Он не разозлился, ему стало почему-то стыдно, хотя он не был уверен, что говорят именно про него. Флор поплотнее закутался в дорожный плащ, одетый больше для маскировки и поднялся по лестнице на третий этаж, отыскав взглядом дверь выкрашенную красным суриком как будто она могла куда-то исчезнуть. Робко постучал. «А вдруг занята», — пронеслась в его голове страшная мысль. Но дверь открылась и приятное полноватое женское лицо, обрамленное копной густых рыжих кудряшек, выглянуло на Флора улыбаясь и сверкая простым и незатейливым счастьем необременённой заботами жизни.
— Голубушка, лучик мой, — начал Флор.
— Заходи. — Она, играючи, нежно взяла его за руку и протянула в полуоткрытую дверь. В комнате было прибрано и чисто. Немного лишних кружев на скатерти и занавесках. Но в целом аккуратно и не претенциозно, очень по-женски. Было ясно мужчины здесь долго не задерживаются.
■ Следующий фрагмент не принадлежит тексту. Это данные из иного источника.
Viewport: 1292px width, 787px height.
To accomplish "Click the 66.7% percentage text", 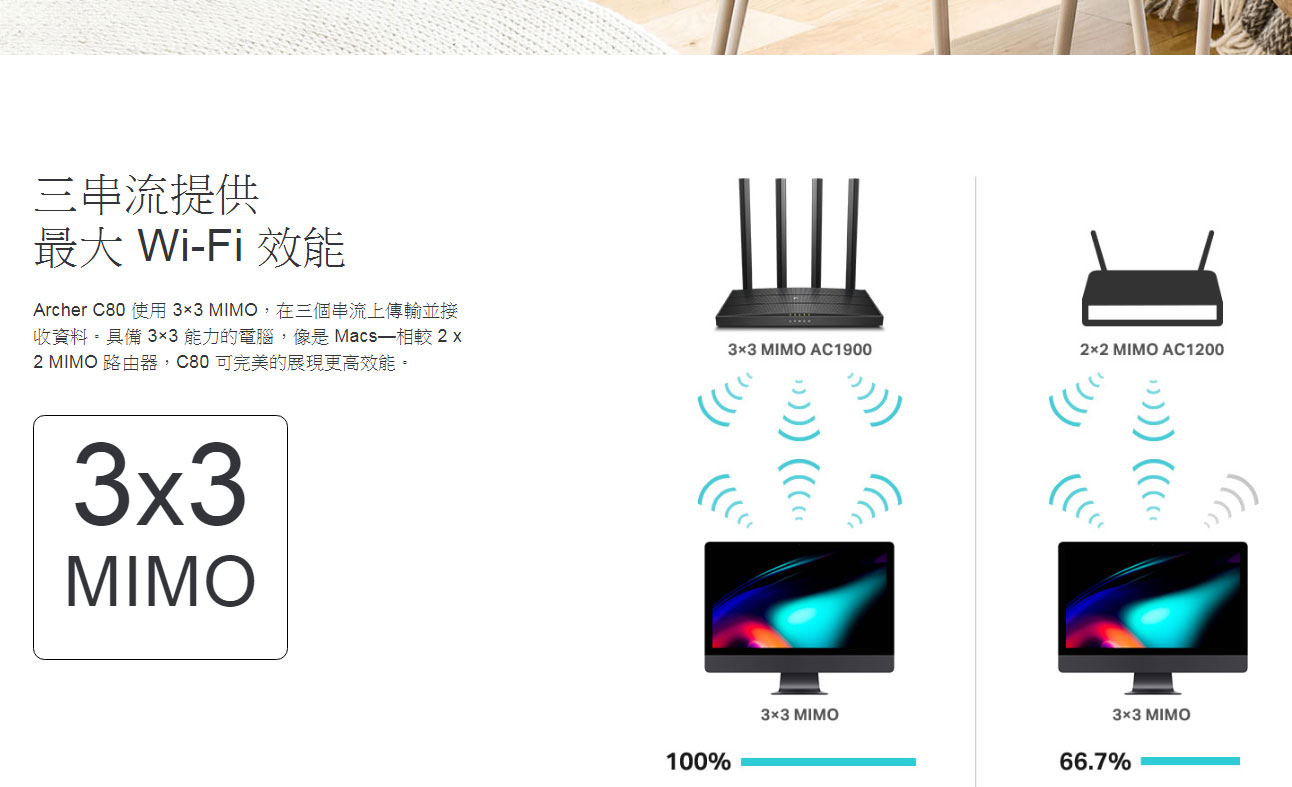I will [1095, 762].
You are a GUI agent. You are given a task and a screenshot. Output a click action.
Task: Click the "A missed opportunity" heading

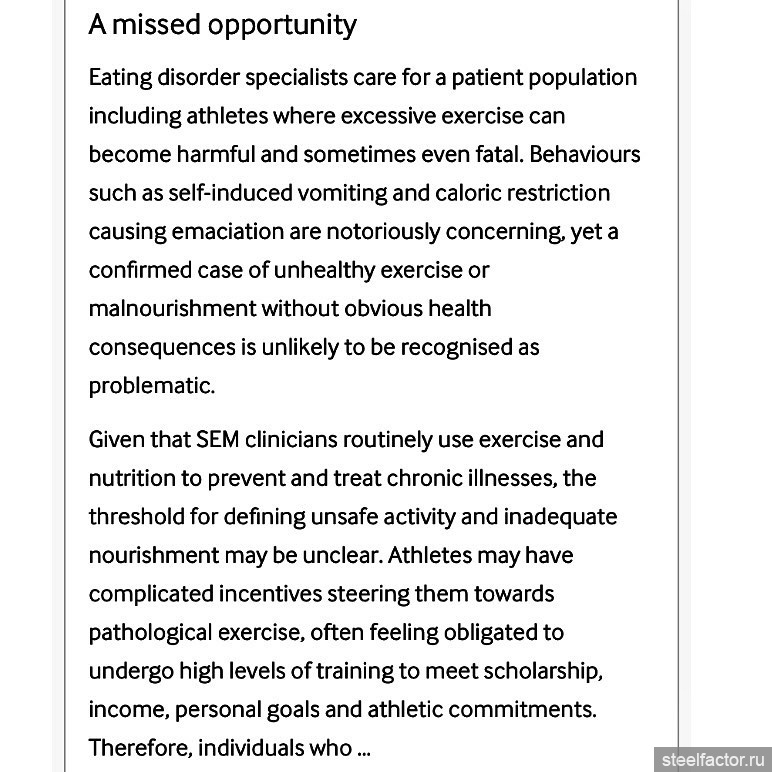pos(223,25)
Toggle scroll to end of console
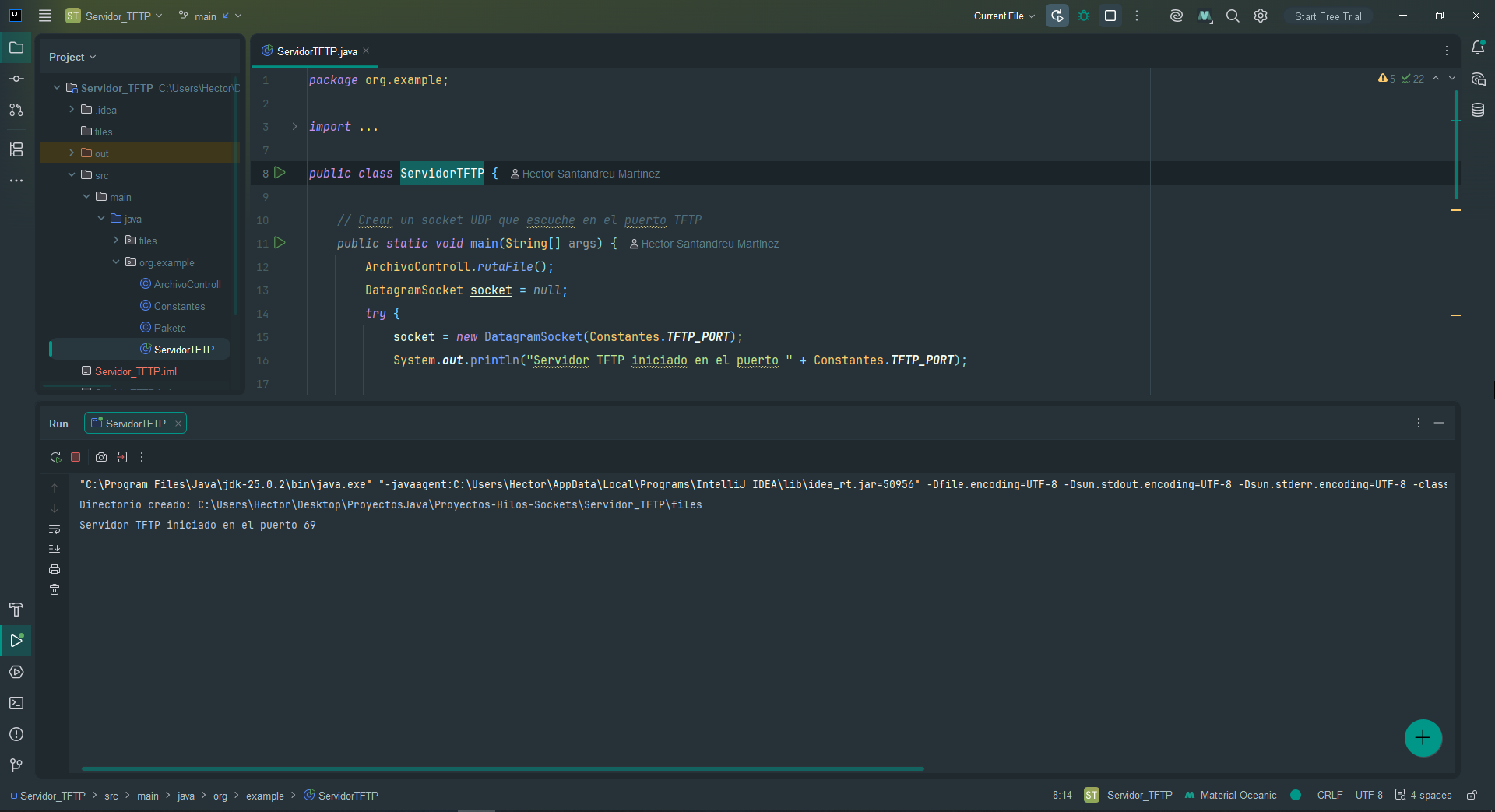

Кудрявая женщина была полновата, но не толста — нигде ничего лишнего не весело. Но все тело было налито словно молоком и особенно большая грудь так привлекавшая флора выглядывала призывно из под расстегнутой верхней пуговицы белой сорочки и без того имевшей глубокое декольте.
— Лучик мой, — начал опять Флор, — пойдем скорей никаких сил не осталось снова замучили демоны проклятые.
Она погладила его лысеющую голову, мило улыбнулась и взяв за руку повела к кровати украшенной кружевным пододеяльником, на которую села возле изголовья удобно облокотившись на подушку. Флор быстро скинул куртку, плащ и сюртук, оставшись в нижней сорочке улегся на кровать расположив голову на ее мягких коленях. Обнял ее руками, пролез лицом ей в декольте заботливо расстегнутое для него и зарылся там в мягких ароматных прелестях забывая о проблемах и заботах обо всем на свете, кроме нежного тепла обволакивающего его со всех сторон. Она заботливо гладила его по голове, плечам, груди, возможно едва слышно напивая что-то под нос, как маленькому дитяти и чувствовала, как он успокаивается и умиротворяется рядом с ней. Она думала, что от ее ласки мир становится лучше и этот человек не совершит зла, на которое способен. Она гладила его около часа, потом удовлетворила рукой, и он мирно заснул у нее на коленях.